(Study material)

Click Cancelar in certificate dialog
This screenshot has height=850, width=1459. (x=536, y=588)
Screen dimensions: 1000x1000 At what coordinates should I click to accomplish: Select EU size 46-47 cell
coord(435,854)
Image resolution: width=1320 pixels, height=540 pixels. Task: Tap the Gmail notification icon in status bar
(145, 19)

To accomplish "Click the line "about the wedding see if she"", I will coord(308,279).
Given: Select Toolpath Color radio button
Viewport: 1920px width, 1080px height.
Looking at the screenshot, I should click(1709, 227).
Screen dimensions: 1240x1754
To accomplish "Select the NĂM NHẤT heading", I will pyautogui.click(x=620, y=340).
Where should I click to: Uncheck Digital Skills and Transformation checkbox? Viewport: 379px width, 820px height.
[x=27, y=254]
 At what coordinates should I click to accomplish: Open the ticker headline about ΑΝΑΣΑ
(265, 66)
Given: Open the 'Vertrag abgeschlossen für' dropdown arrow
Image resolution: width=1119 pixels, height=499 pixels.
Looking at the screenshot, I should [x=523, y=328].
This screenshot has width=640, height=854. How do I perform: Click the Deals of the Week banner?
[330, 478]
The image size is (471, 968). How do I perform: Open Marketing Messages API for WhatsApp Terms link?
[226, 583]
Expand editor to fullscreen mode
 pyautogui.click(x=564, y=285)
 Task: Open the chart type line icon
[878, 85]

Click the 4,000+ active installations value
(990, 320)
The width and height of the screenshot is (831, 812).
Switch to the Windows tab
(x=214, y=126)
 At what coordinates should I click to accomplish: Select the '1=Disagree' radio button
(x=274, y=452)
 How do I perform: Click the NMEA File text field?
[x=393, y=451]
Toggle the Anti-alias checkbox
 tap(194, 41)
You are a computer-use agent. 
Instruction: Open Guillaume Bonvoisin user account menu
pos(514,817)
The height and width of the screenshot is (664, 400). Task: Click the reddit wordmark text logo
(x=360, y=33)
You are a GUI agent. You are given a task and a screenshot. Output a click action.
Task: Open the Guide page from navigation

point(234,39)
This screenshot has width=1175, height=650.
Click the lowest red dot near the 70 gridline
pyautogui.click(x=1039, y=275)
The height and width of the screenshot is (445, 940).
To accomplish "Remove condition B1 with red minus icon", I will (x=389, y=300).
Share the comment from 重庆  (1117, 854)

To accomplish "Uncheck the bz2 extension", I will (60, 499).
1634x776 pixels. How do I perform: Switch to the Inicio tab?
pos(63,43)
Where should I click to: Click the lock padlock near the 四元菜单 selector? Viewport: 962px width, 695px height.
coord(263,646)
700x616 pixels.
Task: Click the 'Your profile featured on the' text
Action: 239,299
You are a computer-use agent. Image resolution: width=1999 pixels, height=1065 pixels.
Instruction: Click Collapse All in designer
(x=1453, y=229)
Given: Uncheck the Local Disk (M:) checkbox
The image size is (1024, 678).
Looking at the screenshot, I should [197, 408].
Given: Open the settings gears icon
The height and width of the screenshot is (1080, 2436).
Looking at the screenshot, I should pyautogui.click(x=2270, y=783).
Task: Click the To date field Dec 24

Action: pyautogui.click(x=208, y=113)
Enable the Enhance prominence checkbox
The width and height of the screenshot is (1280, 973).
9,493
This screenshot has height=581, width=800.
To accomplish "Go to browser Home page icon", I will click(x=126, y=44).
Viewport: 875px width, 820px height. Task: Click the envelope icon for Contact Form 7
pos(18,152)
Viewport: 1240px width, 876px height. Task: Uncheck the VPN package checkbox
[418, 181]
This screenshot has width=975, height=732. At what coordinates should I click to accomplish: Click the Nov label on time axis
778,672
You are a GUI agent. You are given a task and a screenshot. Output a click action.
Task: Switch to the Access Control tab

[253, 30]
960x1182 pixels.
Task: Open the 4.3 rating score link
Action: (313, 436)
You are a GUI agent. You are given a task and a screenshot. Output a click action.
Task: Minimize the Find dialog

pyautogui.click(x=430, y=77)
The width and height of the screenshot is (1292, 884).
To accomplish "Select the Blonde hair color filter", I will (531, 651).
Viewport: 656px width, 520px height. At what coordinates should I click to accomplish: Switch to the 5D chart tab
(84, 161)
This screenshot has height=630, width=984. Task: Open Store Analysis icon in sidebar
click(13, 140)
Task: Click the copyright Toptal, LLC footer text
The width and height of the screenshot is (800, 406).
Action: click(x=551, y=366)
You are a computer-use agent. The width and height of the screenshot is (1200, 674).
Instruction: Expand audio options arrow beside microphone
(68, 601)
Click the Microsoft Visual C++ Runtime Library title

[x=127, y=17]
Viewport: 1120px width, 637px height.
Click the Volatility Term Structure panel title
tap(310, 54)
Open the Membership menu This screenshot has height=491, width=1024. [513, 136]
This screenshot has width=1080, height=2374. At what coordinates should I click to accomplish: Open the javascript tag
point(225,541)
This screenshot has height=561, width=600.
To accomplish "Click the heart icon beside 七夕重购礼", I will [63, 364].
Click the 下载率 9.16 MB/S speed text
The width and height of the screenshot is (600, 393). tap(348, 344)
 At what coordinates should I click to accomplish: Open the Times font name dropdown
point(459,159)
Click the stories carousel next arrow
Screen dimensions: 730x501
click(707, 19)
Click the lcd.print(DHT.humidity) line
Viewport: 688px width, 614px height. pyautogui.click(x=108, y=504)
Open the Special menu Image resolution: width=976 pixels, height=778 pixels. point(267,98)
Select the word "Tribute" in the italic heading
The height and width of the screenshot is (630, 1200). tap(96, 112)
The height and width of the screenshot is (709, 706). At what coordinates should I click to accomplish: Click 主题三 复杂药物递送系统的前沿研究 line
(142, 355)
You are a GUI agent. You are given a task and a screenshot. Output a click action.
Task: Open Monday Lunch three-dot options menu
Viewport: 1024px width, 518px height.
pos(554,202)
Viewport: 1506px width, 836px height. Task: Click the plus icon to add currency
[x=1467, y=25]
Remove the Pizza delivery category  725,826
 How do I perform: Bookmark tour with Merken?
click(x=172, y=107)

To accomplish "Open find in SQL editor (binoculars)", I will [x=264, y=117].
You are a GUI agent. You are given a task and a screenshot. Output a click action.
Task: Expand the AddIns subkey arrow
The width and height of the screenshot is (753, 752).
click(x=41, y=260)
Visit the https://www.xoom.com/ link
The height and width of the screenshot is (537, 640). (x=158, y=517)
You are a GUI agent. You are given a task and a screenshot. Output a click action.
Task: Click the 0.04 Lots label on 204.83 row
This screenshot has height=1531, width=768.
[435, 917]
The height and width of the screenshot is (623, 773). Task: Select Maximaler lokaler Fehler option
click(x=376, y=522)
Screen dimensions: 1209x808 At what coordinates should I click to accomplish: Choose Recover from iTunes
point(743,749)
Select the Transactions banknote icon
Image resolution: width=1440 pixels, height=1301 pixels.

(End Study material)

Aim of the task
All of the data above should be reproduced word for word.

Response box
Click Cancelar in certificate dialog
This screenshot has height=850, width=1459. (x=536, y=588)
Screen dimensions: 1000x1000 At what coordinates should I click to accomplish: Select EU size 46-47 cell
coord(435,854)
Image resolution: width=1320 pixels, height=540 pixels. Task: Tap the Gmail notification icon in status bar
(145, 19)

To accomplish "Click the line "about the wedding see if she"", I will coord(308,279).
Given: Select Toolpath Color radio button
Viewport: 1920px width, 1080px height.
Looking at the screenshot, I should click(1709, 227).
Screen dimensions: 1240x1754
To accomplish "Select the NĂM NHẤT heading", I will pyautogui.click(x=620, y=340).
Where should I click to: Uncheck Digital Skills and Transformation checkbox? Viewport: 379px width, 820px height.
[x=27, y=254]
 At what coordinates should I click to accomplish: Open the ticker headline about ΑΝΑΣΑ
(265, 66)
Given: Open the 'Vertrag abgeschlossen für' dropdown arrow
Image resolution: width=1119 pixels, height=499 pixels.
Looking at the screenshot, I should [x=523, y=328].
This screenshot has width=640, height=854. How do I perform: Click the Deals of the Week banner?
[330, 478]
The image size is (471, 968). How do I perform: Open Marketing Messages API for WhatsApp Terms link?
[226, 583]
Expand editor to fullscreen mode
 pyautogui.click(x=564, y=285)
 Task: Open the chart type line icon
[878, 85]

Click the 4,000+ active installations value
(990, 320)
The width and height of the screenshot is (831, 812).
Switch to the Windows tab
(x=214, y=126)
 At what coordinates should I click to accomplish: Select the '1=Disagree' radio button
(x=274, y=452)
 How do I perform: Click the NMEA File text field?
[x=393, y=451]
Toggle the Anti-alias checkbox
 tap(194, 41)
You are a computer-use agent. 
Instruction: Open Guillaume Bonvoisin user account menu
pos(514,817)
The height and width of the screenshot is (664, 400). Task: Click the reddit wordmark text logo
(x=360, y=33)
You are a GUI agent. You are given a task and a screenshot. Output a click action.
Task: Open the Guide page from navigation

point(234,39)
This screenshot has width=1175, height=650.
Click the lowest red dot near the 70 gridline
pyautogui.click(x=1039, y=275)
The height and width of the screenshot is (445, 940).
To accomplish "Remove condition B1 with red minus icon", I will (x=389, y=300).
Share the comment from 重庆  (1117, 854)

To accomplish "Uncheck the bz2 extension", I will (60, 499).
1634x776 pixels. How do I perform: Switch to the Inicio tab?
pos(63,43)
Where should I click to: Click the lock padlock near the 四元菜单 selector? Viewport: 962px width, 695px height.
coord(263,646)
700x616 pixels.
Task: Click the 'Your profile featured on the' text
Action: 239,299
You are a computer-use agent. Image resolution: width=1999 pixels, height=1065 pixels.
Instruction: Click Collapse All in designer
(x=1453, y=229)
Given: Uncheck the Local Disk (M:) checkbox
The image size is (1024, 678).
Looking at the screenshot, I should [197, 408].
Given: Open the settings gears icon
The height and width of the screenshot is (1080, 2436).
Looking at the screenshot, I should pyautogui.click(x=2270, y=783).
Task: Click the To date field Dec 24

Action: pyautogui.click(x=208, y=113)
Enable the Enhance prominence checkbox
The width and height of the screenshot is (1280, 973).
9,493
This screenshot has height=581, width=800.
To accomplish "Go to browser Home page icon", I will click(x=126, y=44).
Viewport: 875px width, 820px height. Task: Click the envelope icon for Contact Form 7
pos(18,152)
Viewport: 1240px width, 876px height. Task: Uncheck the VPN package checkbox
[418, 181]
This screenshot has width=975, height=732. At what coordinates should I click to accomplish: Click the Nov label on time axis
778,672
You are a GUI agent. You are given a task and a screenshot. Output a click action.
Task: Switch to the Access Control tab

[253, 30]
960x1182 pixels.
Task: Open the 4.3 rating score link
Action: (313, 436)
You are a GUI agent. You are given a task and a screenshot. Output a click action.
Task: Minimize the Find dialog

pyautogui.click(x=430, y=77)
The width and height of the screenshot is (1292, 884).
To accomplish "Select the Blonde hair color filter", I will (531, 651).
Viewport: 656px width, 520px height. At what coordinates should I click to accomplish: Switch to the 5D chart tab
(84, 161)
This screenshot has height=630, width=984. Task: Open Store Analysis icon in sidebar
click(13, 140)
Task: Click the copyright Toptal, LLC footer text
The width and height of the screenshot is (800, 406).
Action: click(x=551, y=366)
You are a computer-use agent. The width and height of the screenshot is (1200, 674).
Instruction: Expand audio options arrow beside microphone
(68, 601)
Click the Microsoft Visual C++ Runtime Library title

[x=127, y=17]
Viewport: 1120px width, 637px height.
Click the Volatility Term Structure panel title
tap(310, 54)
Open the Membership menu This screenshot has height=491, width=1024. [513, 136]
This screenshot has width=1080, height=2374. At what coordinates should I click to accomplish: Open the javascript tag
point(225,541)
This screenshot has height=561, width=600.
To accomplish "Click the heart icon beside 七夕重购礼", I will [63, 364].
Click the 下载率 9.16 MB/S speed text
The width and height of the screenshot is (600, 393). tap(348, 344)
 At what coordinates should I click to accomplish: Open the Times font name dropdown
point(459,159)
Click the stories carousel next arrow
Screen dimensions: 730x501
click(707, 19)
Click the lcd.print(DHT.humidity) line
Viewport: 688px width, 614px height. pyautogui.click(x=108, y=504)
Open the Special menu Image resolution: width=976 pixels, height=778 pixels. point(267,98)
Select the word "Tribute" in the italic heading
The height and width of the screenshot is (630, 1200). tap(96, 112)
The height and width of the screenshot is (709, 706). At what coordinates should I click to accomplish: Click 主题三 复杂药物递送系统的前沿研究 line
(142, 355)
You are a GUI agent. You are given a task and a screenshot. Output a click action.
Task: Open Monday Lunch three-dot options menu
Viewport: 1024px width, 518px height.
pos(554,202)
Viewport: 1506px width, 836px height. Task: Click the plus icon to add currency
[x=1467, y=25]
Remove the Pizza delivery category  725,826
 How do I perform: Bookmark tour with Merken?
click(x=172, y=107)

To accomplish "Open find in SQL editor (binoculars)", I will [x=264, y=117].
You are a GUI agent. You are given a task and a screenshot. Output a click action.
Task: Expand the AddIns subkey arrow
The width and height of the screenshot is (753, 752).
click(x=41, y=260)
Visit the https://www.xoom.com/ link
The height and width of the screenshot is (537, 640). (x=158, y=517)
You are a GUI agent. You are given a task and a screenshot. Output a click action.
Task: Click the 0.04 Lots label on 204.83 row
This screenshot has height=1531, width=768.
[435, 917]
The height and width of the screenshot is (623, 773). Task: Select Maximaler lokaler Fehler option
click(x=376, y=522)
Screen dimensions: 1209x808 At what coordinates should I click to accomplish: Choose Recover from iTunes
point(743,749)
Select the Transactions banknote icon
Image resolution: width=1440 pixels, height=1301 pixels.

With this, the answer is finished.